5. **Then deploy** following the normal path (Modal deploy of
`analyze_image_llamacpp`, GitHub `main` push, GitHub->HF sync, and Space
verification), per the existing workflow in `AGENTS.md`.
Final submission note, 2026-06-15: this prompt-role split shipped before the
public `build-small-hackathon/Snap2Sim` submission.
---
## Explicitly NOT recommended
- **Two separate model calls** (an "analysis" call feeding a "generation"
call). There is no model generation step; the scene is deterministic.
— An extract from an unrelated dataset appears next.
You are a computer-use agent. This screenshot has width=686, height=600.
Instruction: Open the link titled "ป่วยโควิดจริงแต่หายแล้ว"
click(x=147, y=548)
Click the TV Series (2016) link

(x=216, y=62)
This
would only add latency and a failure mode.
- **Re-introducing model-authored scene HTML/JS.** Prohibited by
`SECURITY.md:96-97` and `AGENTS.md:35`.
## Open question for the user
The recommendation assumes you meant "should the prompt be *structured* into
system vs user roles" (yes), not "should the app make two separate model
requests" (no — there is no model generation step). If you specifically wanted
the model to also generate the scene/animation (re-adding a model generation
call), that conflicts with the current deterministic-renderer security decision
and should be discussed separately before implementing.